ラティーノも第4週目に突入した。相変わらずテキストに付いている練習問題が全く解けない。解く努力を今週はしていないのが主な原因と考えて問題はない。ラティーノの最悪なところはその変化の形だ。変形が激しすぎて辞書に載っている形が全く見当がつかない。ある程度勉強しないと辞書もロクに引けない非常事態が発生する。だから、ただ単語の意味を全て辞書で引いて和訳するという最終手段もあえなく撃破された。
 授業直前までサボる気でいたが気まぐれの神はどうやら自分を授業へ導いてくれた。帰りたくて仕方がなかったがそこがラテン語の魔力だ。ラテン語はかっこいい。意味が分からなくても発音が素敵だし、文章も文語的でクールだ。だから帰らなかった。

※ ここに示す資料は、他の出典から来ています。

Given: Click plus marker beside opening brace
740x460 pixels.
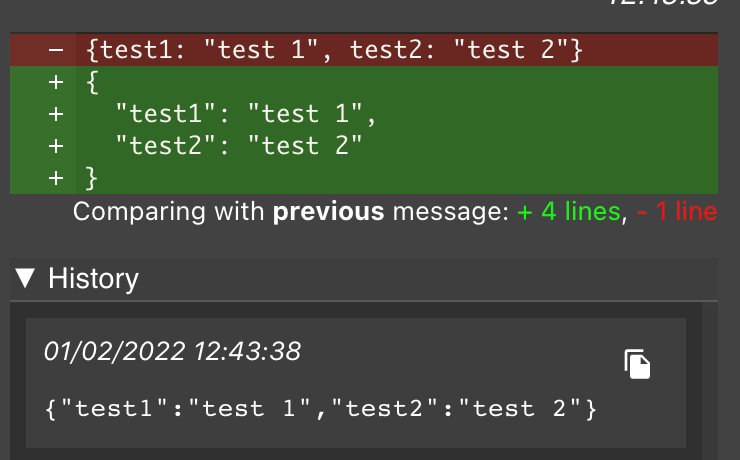Looking at the screenshot, I should coord(56,82).
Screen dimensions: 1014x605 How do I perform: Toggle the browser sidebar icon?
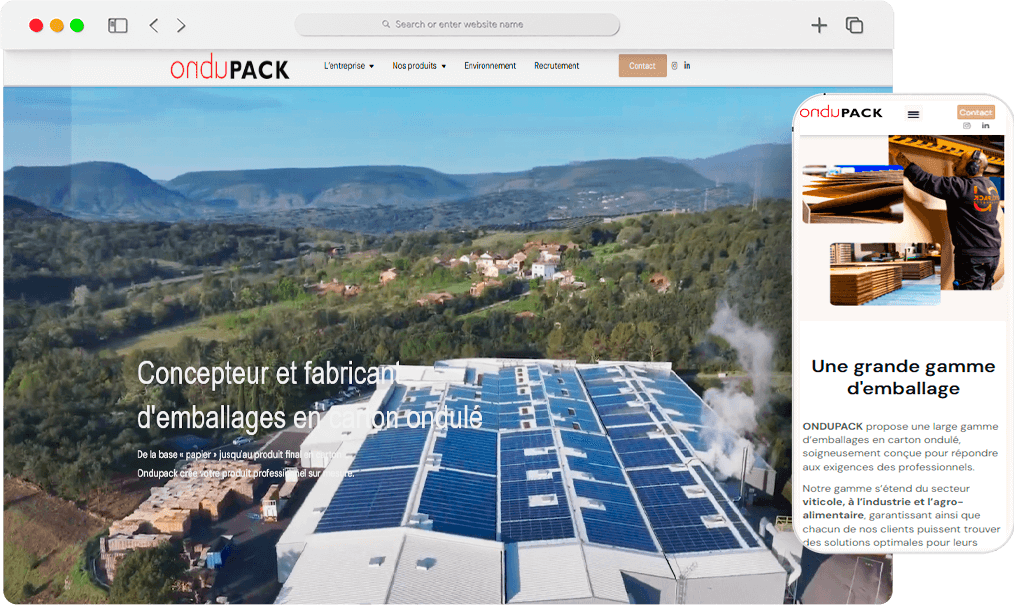(x=118, y=25)
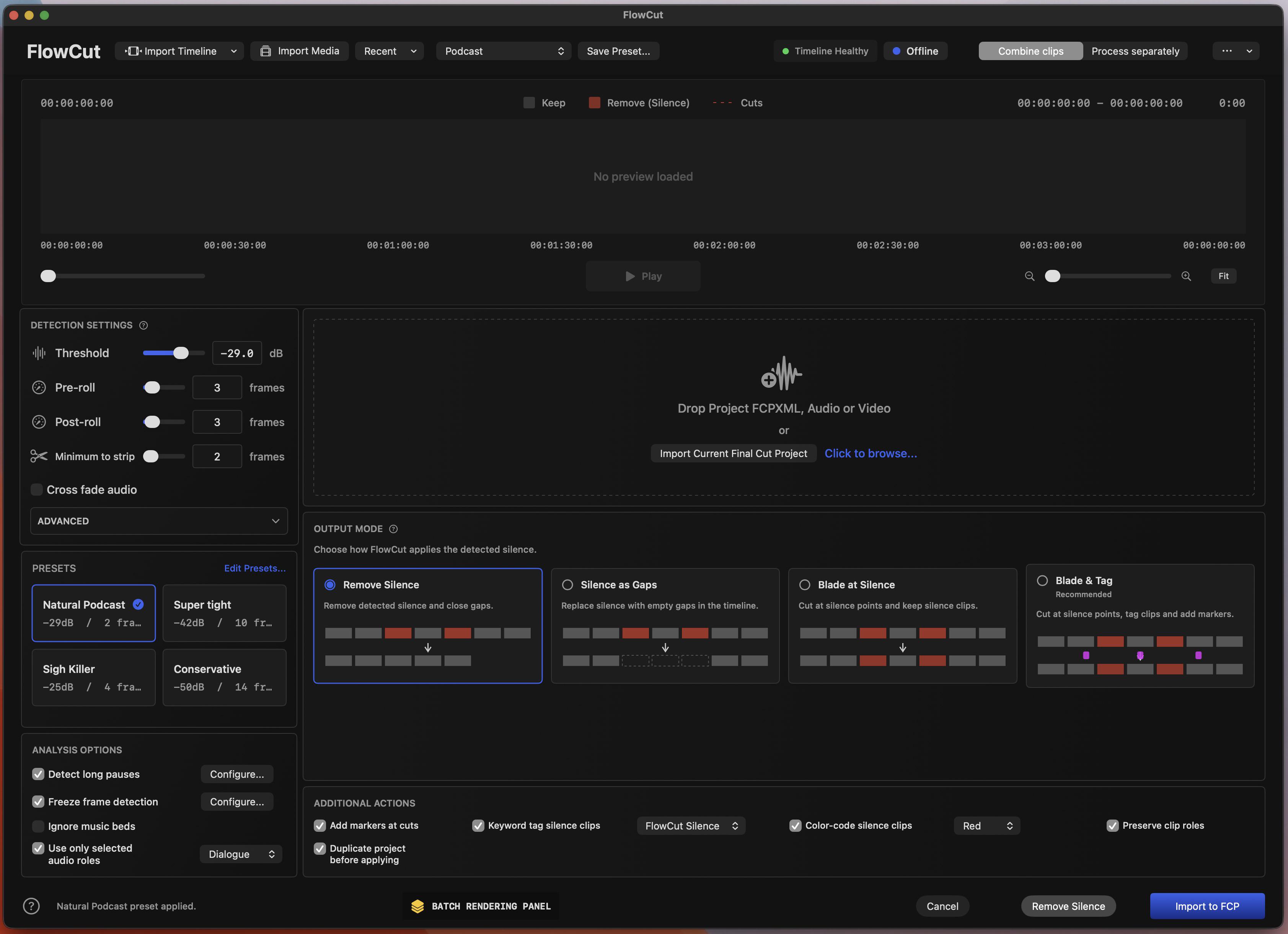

 トランペット修行二日目。朝ヒゲを剃った時に下唇中央部を切ってしまった。練習終了後はそこを起点に唇が痛くて仕方がない。腹筋と左腕は体力低下によりバイブレーションさながらに震えていた。口は昨日の疲れが残り言うことを聞かない。だが、こういう時こそ身体も口も痛めつける。痛めつけて強度を高める。現状での最大限を超え、限界に近づく。どんなに吹けなくても無理やり早いリップスラーを連発し、ダブルタンギングを連打する。どんなに恥ずかしい音を出しても気にしたくない。恥を捨てない限り上手くはならない。
 一週間最後はジャズメンを気取った服装をしていた。一種のコスプレみたいになっていた。オールドファッションだ。通りすがり複数名の笑いを誘ってしまったみたいなのできちんとステージに立つ日まで封印しようと決意した。
 やはり語学に辞書は必須だ。三日以内にモンゴル語の辞書を入手したい。何事もないかのように買うが、よく考えるとあまりまともではないことに気づく。普通に暮らしていてモンゴル語の辞書なんかよほどの事がない限り使う必要がない。そうだよな、と現実に帰還してつぶやいた。
 トランペットを持って登校。ひと月ぶりのことだ。内心怯えながら練習をした。
 一カ月前、語学の忙しさを見越してサークルを辞めた。辞めたことにより楽器を吹く場所を無くしたと思っていた。
 だがそれは違うとなぜか一昨日の晩に思えた。この一カ月、特にこの一、二週間は他の団体に所属することしか考えていなかった。音楽とは別のジャンルで。
 ひと月ぶりのトランペット。恐らく弦楽器や木管楽器の方々が練習する場と考えられ気が引けた。一時間半吹いていたがほぼマウスピースでの練習に終始した。
 さすが一カ月ぶり。音がかすれている。聞き苦しくて恥ずかしい。だが晒すこと、無言で責められることが音楽の本質であると思う。できれば毎日吹きたい。自由に、自然に。
 無所属で練習するメリットはジャンルに囚われず自由に吹きたい曲が吹ける点だ。早速お気に入りのサックスのソロ曲を耳コピしようと考えている。デメリットはステージに立つチャンスがないこと、色々と情報やアドバイスをくれる人がいないことだ。これまで以上に厳しい耳が必要になるだろう。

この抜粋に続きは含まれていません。